++++ STORED DATA

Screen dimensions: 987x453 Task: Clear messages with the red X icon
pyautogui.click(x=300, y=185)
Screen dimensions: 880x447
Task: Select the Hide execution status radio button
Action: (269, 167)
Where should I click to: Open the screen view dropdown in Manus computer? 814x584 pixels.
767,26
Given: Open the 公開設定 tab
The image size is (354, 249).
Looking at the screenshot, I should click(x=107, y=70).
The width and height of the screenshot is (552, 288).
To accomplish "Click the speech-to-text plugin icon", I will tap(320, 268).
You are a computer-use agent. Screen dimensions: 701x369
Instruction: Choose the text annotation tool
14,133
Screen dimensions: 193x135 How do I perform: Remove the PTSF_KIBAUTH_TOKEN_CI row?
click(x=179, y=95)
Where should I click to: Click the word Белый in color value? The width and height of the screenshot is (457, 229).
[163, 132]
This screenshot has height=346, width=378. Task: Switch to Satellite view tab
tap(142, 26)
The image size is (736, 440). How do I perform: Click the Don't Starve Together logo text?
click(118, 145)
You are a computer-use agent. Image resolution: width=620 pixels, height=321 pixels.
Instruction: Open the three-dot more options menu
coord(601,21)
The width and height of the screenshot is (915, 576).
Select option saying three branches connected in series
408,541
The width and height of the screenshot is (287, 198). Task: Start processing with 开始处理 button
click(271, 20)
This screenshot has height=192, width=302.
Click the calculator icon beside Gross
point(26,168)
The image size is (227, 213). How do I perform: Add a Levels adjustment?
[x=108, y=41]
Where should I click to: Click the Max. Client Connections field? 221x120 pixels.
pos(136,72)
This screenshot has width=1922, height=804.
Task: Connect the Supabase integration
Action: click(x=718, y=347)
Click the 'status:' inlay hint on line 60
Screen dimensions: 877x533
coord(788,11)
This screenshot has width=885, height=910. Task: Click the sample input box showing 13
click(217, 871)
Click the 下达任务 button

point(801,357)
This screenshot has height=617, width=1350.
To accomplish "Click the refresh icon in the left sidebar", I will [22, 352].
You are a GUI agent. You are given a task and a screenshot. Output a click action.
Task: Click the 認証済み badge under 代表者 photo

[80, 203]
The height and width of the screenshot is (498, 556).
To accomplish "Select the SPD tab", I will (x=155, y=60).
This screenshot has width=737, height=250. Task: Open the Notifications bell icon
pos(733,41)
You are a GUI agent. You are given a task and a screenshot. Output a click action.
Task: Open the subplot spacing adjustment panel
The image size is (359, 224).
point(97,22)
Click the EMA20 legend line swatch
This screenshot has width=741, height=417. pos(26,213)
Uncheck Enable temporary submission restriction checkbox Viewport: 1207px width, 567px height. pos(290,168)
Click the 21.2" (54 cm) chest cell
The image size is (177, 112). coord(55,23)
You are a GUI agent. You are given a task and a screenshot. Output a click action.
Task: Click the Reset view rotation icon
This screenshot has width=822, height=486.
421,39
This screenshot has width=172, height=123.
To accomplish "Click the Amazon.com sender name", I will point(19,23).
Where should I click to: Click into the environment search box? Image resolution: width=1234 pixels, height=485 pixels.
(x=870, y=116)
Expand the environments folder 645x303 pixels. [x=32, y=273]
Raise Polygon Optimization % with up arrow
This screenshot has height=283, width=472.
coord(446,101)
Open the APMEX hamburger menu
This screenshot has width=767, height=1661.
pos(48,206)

++++++++

▶ WHAT IS EXPECTED: Show each line of the material that includes the word "will".

▶ TASK RESULT:
To accomplish "Click the speech-to-text plugin icon", I will tap(320, 268).
To accomplish "Click the refresh icon in the left sidebar", I will [22, 352].
To accomplish "Select the SPD tab", I will (x=155, y=60).
To accomplish "Click the Amazon.com sender name", I will point(19,23).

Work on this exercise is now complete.